Nowak expects the Fed to raise interest rates by at least another 100 basis points in 2023 as it seeks to control a slow drop in economic activity while avoiding triggering a complete collapse. Nowak expects the Fed to begin cutting interest rates by late this year.
Bell Bank Chief Investment Officer Greg Sweeney said the FOMC’s hikes in 2022, including four 75-basis point increases and two 50-point jumps, heighten the chances of interest rates remaining higher than desired for too long. Sweeney and Goss expect inflation will fall to roughly half of its current level in the next 12 to 18 months before potentially settling around the 3 percent range rather than the Federal Reserve’s 2 percent target. “There will be some form of recession in 2023,” Sweeney added.

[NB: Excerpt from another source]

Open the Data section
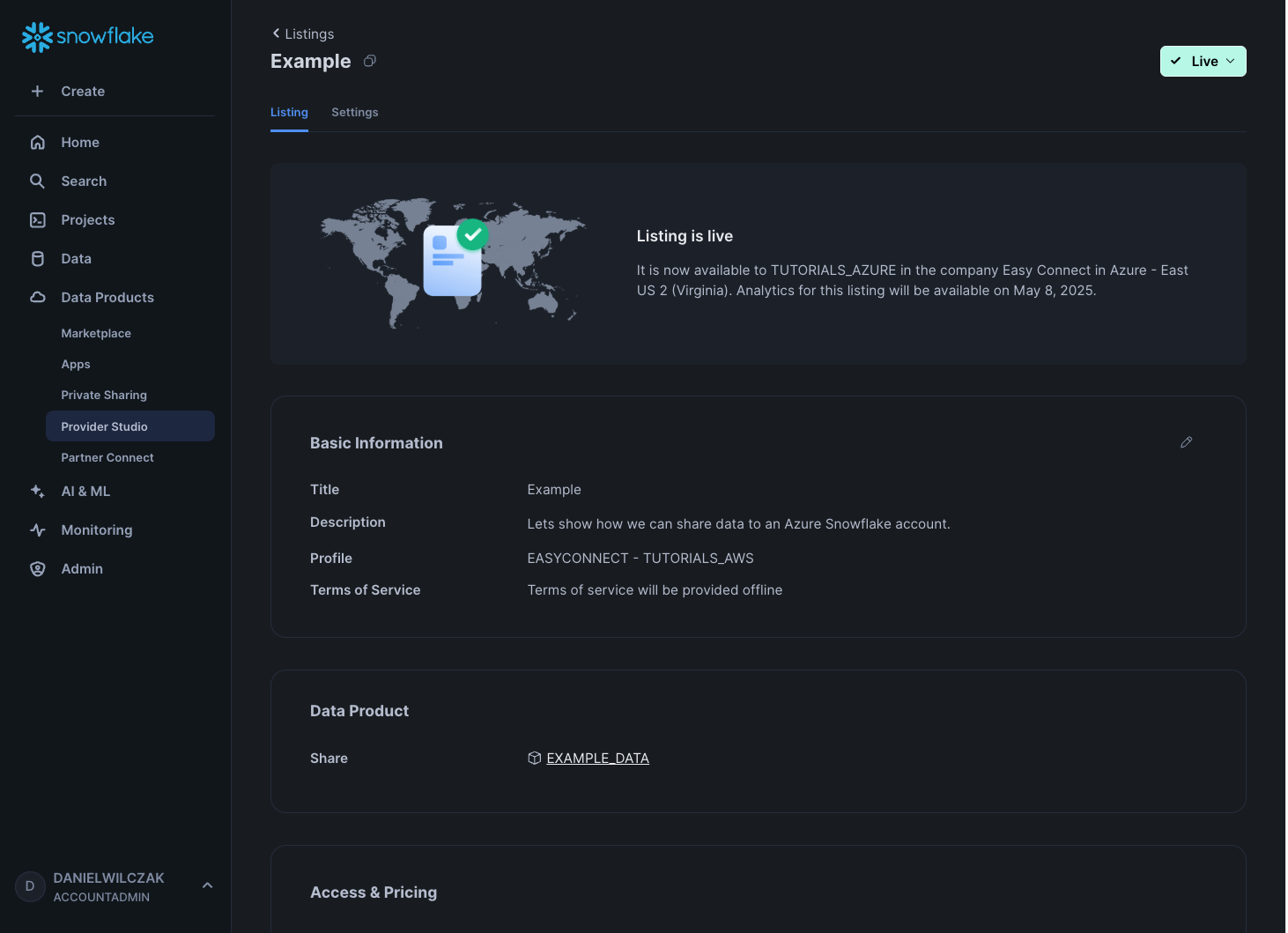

There has been extensive debate over whether the U.S. entered a recession last year because of negative GDP growth during the first two quarters of the year. Though GDP fell 1.6 percent in the first quarter and 0.9 percent in the second, a 2022 report from the Federal Reserve Bank of Dallas found that a robust labor market provided strong evidence that the economy wasn’t in a recession.
Despite signs of economic stress, banker confidence in the economy remained high late last year. Three-quarters of respondents rated Wisconsin’s current economic health as either “excellent or good,” according to the Wisconsin Bankers Association’s biannual Economic Conditions Survey in December. However, none of the Wisconsin bank CEOs expected substantial improvements in the economy during the first half of this year as concerns continued over inflation, rising interest rates and worsening loan conditions. Twenty-eight percent predicted that it will stay the same, and 72 percent said it will weaken.
Equipment and software investments will increase 4.2 percent this year, according to a 2023 economic outlook from the trade group Equipment Leasing and Finance Foundation. Still, the group expects “a mild recession” with GDP growth remaining under 1 percent.
“Equipment investment has maintained steady growth since the onset of the pandemic,” said Nancy Pistorio, chair and president of the Maryland-based equipment financing company Madison Capital LLC. “Despite higher interest rates, inflation and expectations of a downturn in 2023, the report indicates that a ‘soft landing’ in which the economy avoids recession is still possible.”
Small- and medium-business owners were less optimistic overall about the chance of avoiding a recession. Two-thirds of respondents to a survey by New Jersey’s Provident Bank expect one by the end of the year; that number was higher in the Midwest, with 72 percent foreseeing recession. Despite that, more than three quarters (78 percent) thought their businesses would be in better shape a year from now, indicating not all is gloomy in 2023.